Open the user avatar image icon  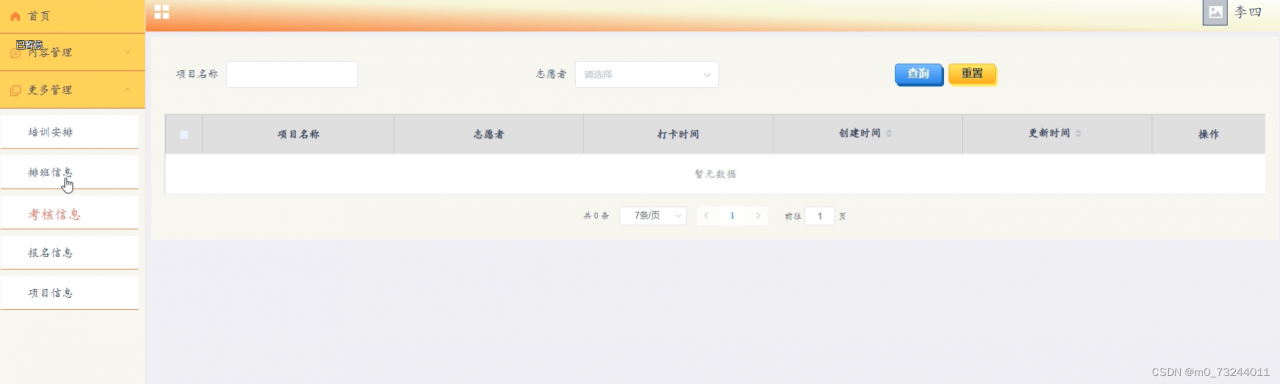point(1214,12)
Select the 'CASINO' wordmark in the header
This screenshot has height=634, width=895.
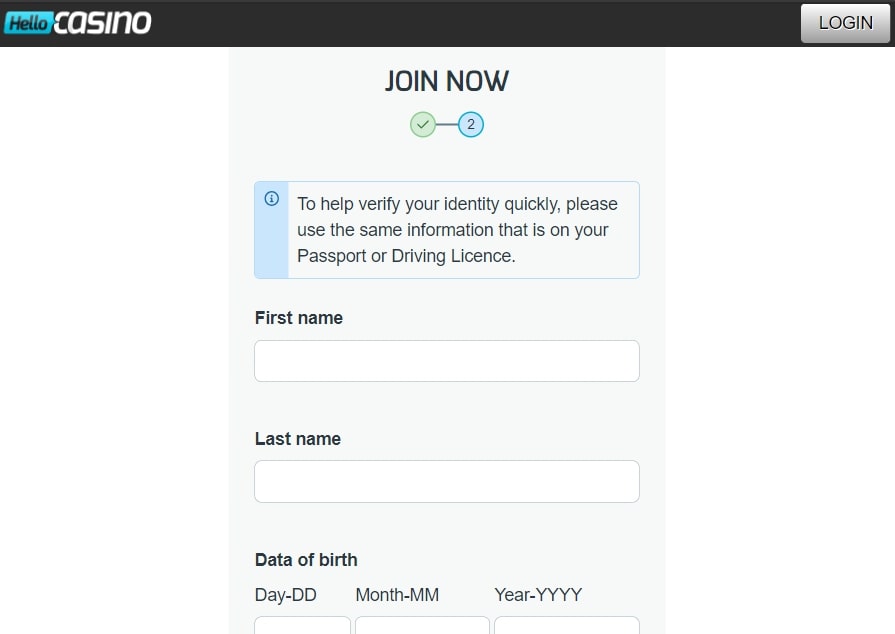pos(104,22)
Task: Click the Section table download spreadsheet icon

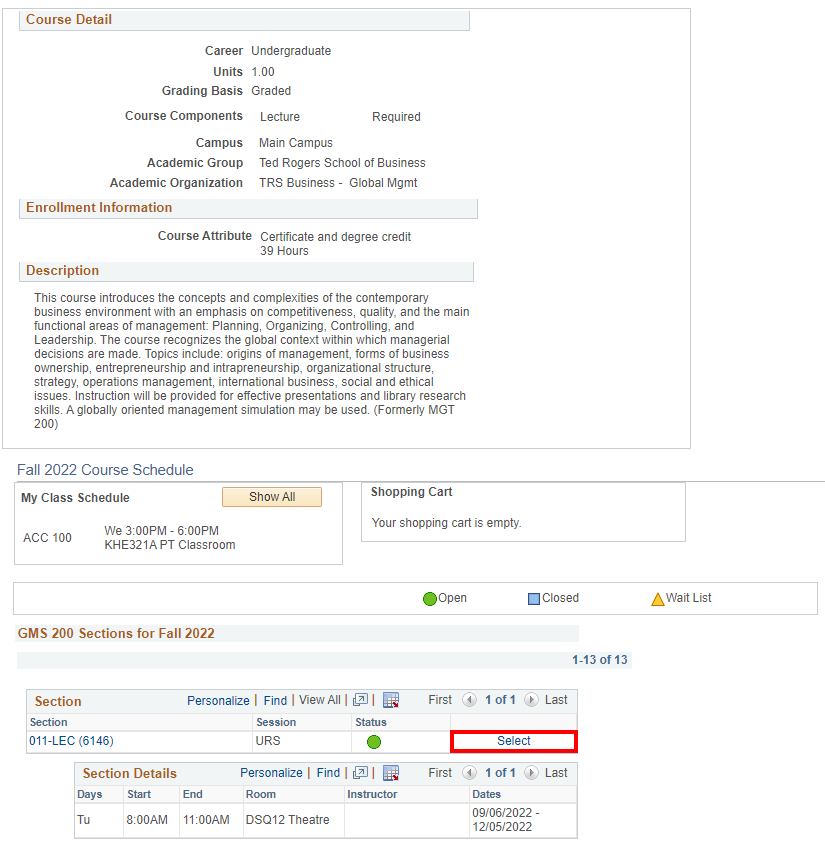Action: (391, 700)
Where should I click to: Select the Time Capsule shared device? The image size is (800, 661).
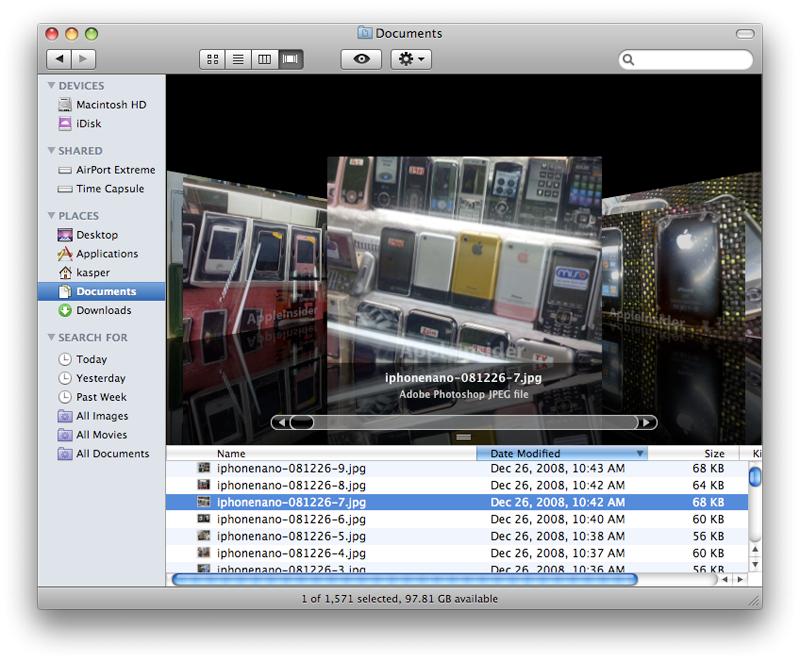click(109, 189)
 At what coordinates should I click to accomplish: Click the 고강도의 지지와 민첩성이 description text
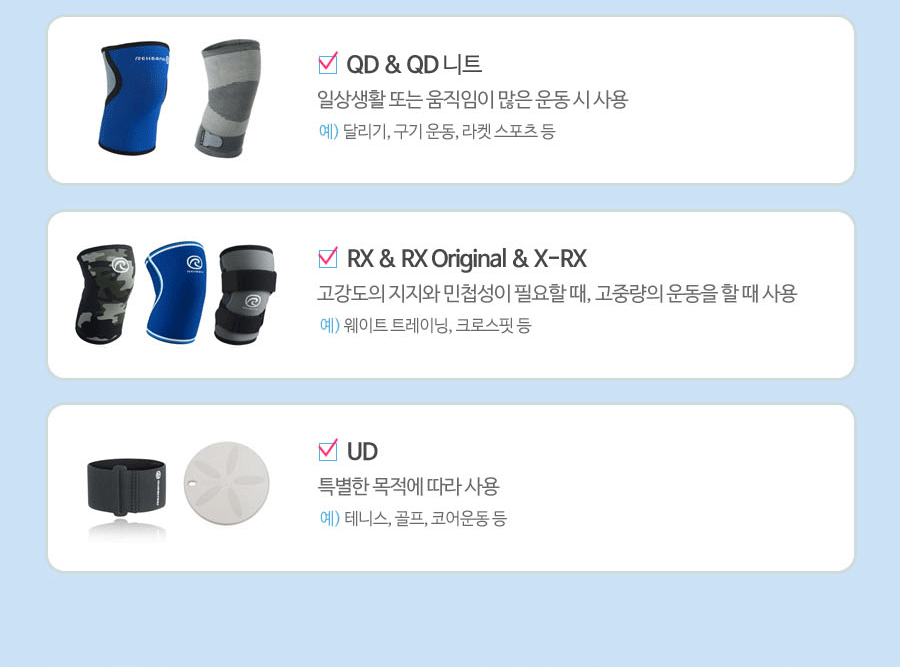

Work request.
Set down exactly the lines of the entries above from the one holding "Task: Click the" through the last one, including both, with the pictures left out.

Task solution.
Task: Click the Section table download spreadsheet icon

Action: (391, 700)
Where should I click to: Select the Time Capsule shared device? The image size is (800, 661).
click(109, 189)
 At what coordinates should I click to accomplish: Click the 고강도의 지지와 민첩성이 description text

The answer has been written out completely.